HD 85945

Observation data Epoch J2000 Equinox J2000
- Constellation: Ursa Major
- Right ascension: 09^{h} 57^{m} 13.61^{s}
- Declination: +57° 25′ 05.54″
- Apparent magnitude (V): 5.959±0.009

Characteristics
- Evolutionary stage: Horizontal branch
- Spectral type: G6III:Fe-0.5
- Apparent magnitude (B): 6.854±0.015
- Apparent magnitude (G): 5.733
- Apparent magnitude (J): 4.513±0.028
- Apparent magnitude (H): 4.141±0.036
- Apparent magnitude (K): 3.978±0.3
- B−V color index: 0.895

Astrometry
- Radial velocity (R_{v}): −46.55±0.12 km/s
- Proper motion (μ): RA: 31.347 mas/yr Dec.: -61.766 mas/yr
- Parallax (π): 7.4137±0.024 mas
- Distance: 432.08 ly (132.54 pc)
- Absolute magnitude (M_{V}): 0.16

Details
- Mass: 2.5 M_{☉}
- Radius: 10.28±0.14 R_{☉}
- Luminosity: 77.62 L_{☉}
- Surface gravity (log g): 2.6866 cgs
- Temperature: 5281±22 K
- Metallicity [Fe/H]: –0.4 dex
- Rotational velocity (v sin i): 7.53 km/s
- Age: 660.7 Myr
- Other designations: BD+58 1224, HIP 48802, HR 3922, PPM 32387, TIC 377368616, TYC 3817-1649-1, GSC 03817-01649, IRAS 09537+5739, Gaia DR2 1046383298937140864, Gaia DR3 1046383298937140864

Database references
- SIMBAD: data

= HD 85945 =

Giant star in the constellation Ursa Major

HD 85945 (HR 3922) is a star in the constellation Ursa Major. It is a yellow giant star with a spectral type of G6III:Fe-0.5. Based on information from Gaia DR3, it is located 132.54 pc from Earth and is moving towards Earth at a velocity of 47 km/s. It has an apparent magnitude of 5.96, which makes it faintly visible to the naked eye.

== Characteristics ==
It is an evolved G-type giant star, based on its spectral type of G6III:Fe-0.5, which also indicates that it has a [Fe/H] metallicity of -0.5. HD 85945 is 2.5 times more massive than the Sun and has expanded to 10.28 times the Sun's size. It is emitting 78 times the solar luminosity from its photosphere at an effective temperature of 5,281 K. Currently, the star is located in the horizontal branch stage of evolution. The age of HD 85945 is estimated at 660 million years, and it rotates under its axis at a speed of 7.53 km/s. It is slightly metal-poor compared to the Sun, with an abundance of iron equivalent to 40% of the solar abundance. (Note: From a logarithm of -0.4)
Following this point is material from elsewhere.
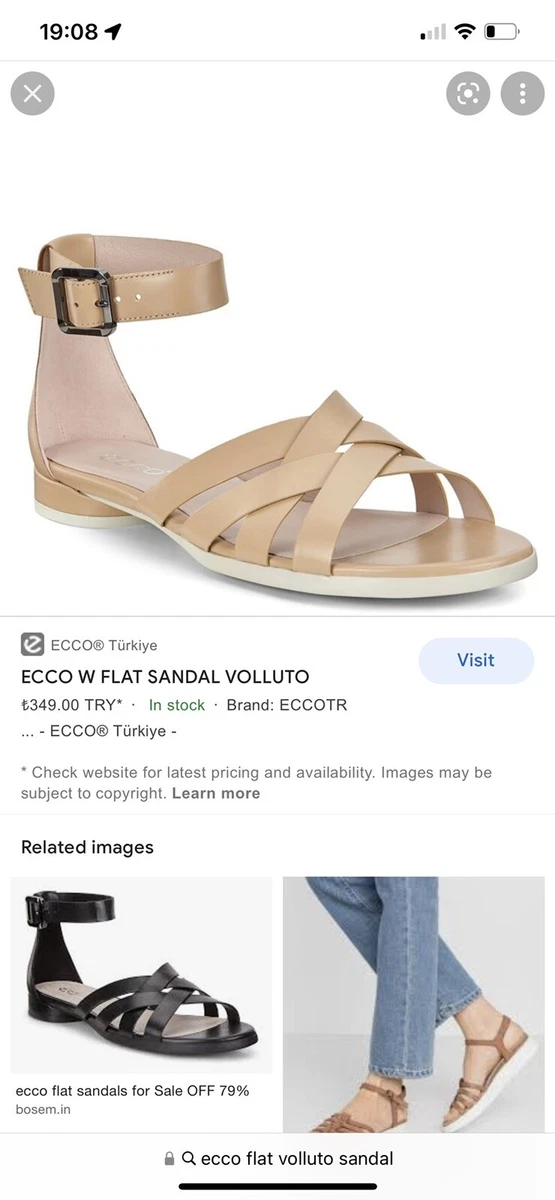
Task: Open the three-dot more options menu
Action: [x=522, y=94]
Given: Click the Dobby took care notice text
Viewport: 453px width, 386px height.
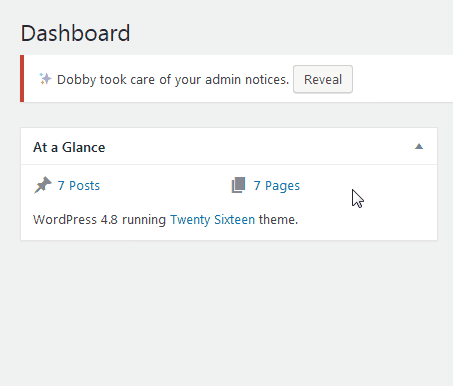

HD 85945 is located within the Ursa Major constellation. The distance to HD 85945 is of 132.54 pc, based on spectra from Gaia DR3. The apparent magnitude of the star is of 5.96, which is brighter than the limiting magnitude for naked-eye vision (6.5^{m}), making it faintly visible to the naked eye. The absolute magnitude, i.e. the brightness of the star if it was seen at a distance of 10 pc, is 0.32. At the current distance, its brightness is diminished by 0.03 magnitudes due to interstellar extinction between Earth and the star. HD 85945 is moving away from Earth at a velocity of 46.55 km/s. It has a high proper motion in the sky.